Evans, one of Gandhi’s staunchest supporters, threatened to obtain a court order to compel his testimony about the reports and issues surrounding the lottery contract. The deal is an issue in a wrongful-termination lawsuit and is also being investigated by federal authorities.
Evans wants to know about changes in a draft report’s language concerning an offer by council member Jim Graham (D-Ward 1) to support a businessman’s bid for the lottery contract. A Metro board member at the time, Graham told Warren Williams Jr. that he would support him on the lottery contract if he withdrew a bid on a development project on Metro-owned land.
Graham undertook “inappropriate actions” driven by a “separate political agenda” against Williams, Robert G. Andary, then-chief of an internal affairs unit in Gandhi’s office, wrote in the draft report. That language was not included in Andary’s final report.

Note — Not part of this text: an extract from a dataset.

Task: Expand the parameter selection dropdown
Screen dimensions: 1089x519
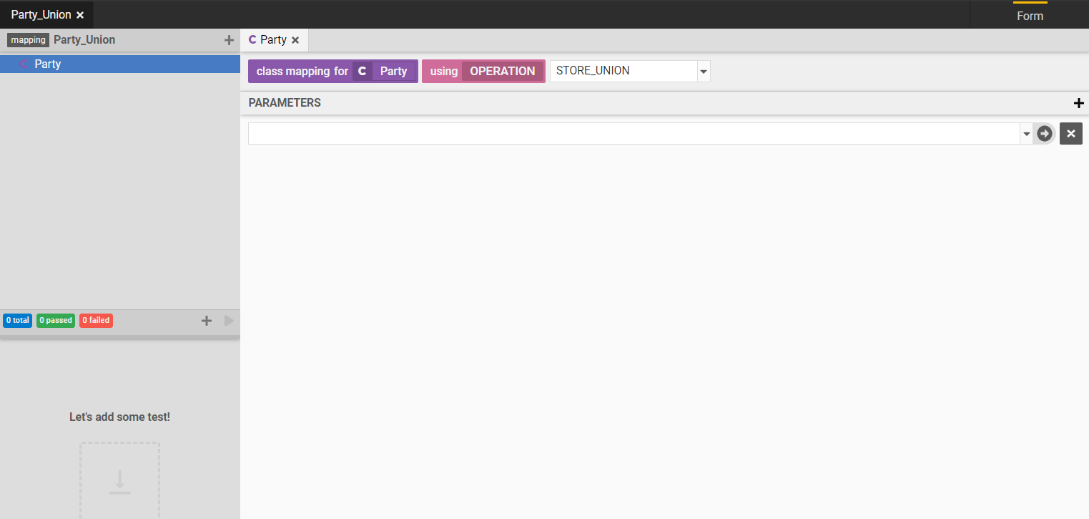Action: (1026, 133)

The toned-down report compounded concerns that Gandhi has shrouded his agency in secrecy, including misgivings about internal audits critical of the agency that were not previously made public. “These reports have had as much protection as the Watergate tapes,” council member David A. Catania (I-At Large) said.
Catania said Gandhi should present the council with a comprehensive plan for correcting problems in his agency, including poor internal controls and management, by the beginning of the year or consider resigning.
Evans, chairman of the Committee on Finance and Revenue, said he initially called the hearing, the second since October, to address issues concerning the tax office and an increase in the number of reduced commercial tax assessments, as outlined in stories in The Washington Post.
But the focus Thursday was on the lottery contract and whether any council member improperly influenced the deal.
Eric W. Payne, Gandhi’s former procurement director, filed a wrongful-termination suit against the city in which he alleges that he was fired after refusing to change the terms of the lottery contract to favor bidders preferred by Graham and others.
Gandhi would not answer questions on Payne’s termination, but he said, “No member of the council told me or intervened in the selection of this contract.”
When Graham arrived in the council chambers, almost three hours after the hearing began, he said he had to appear to defend himself against “so much innuendo, so much implication.”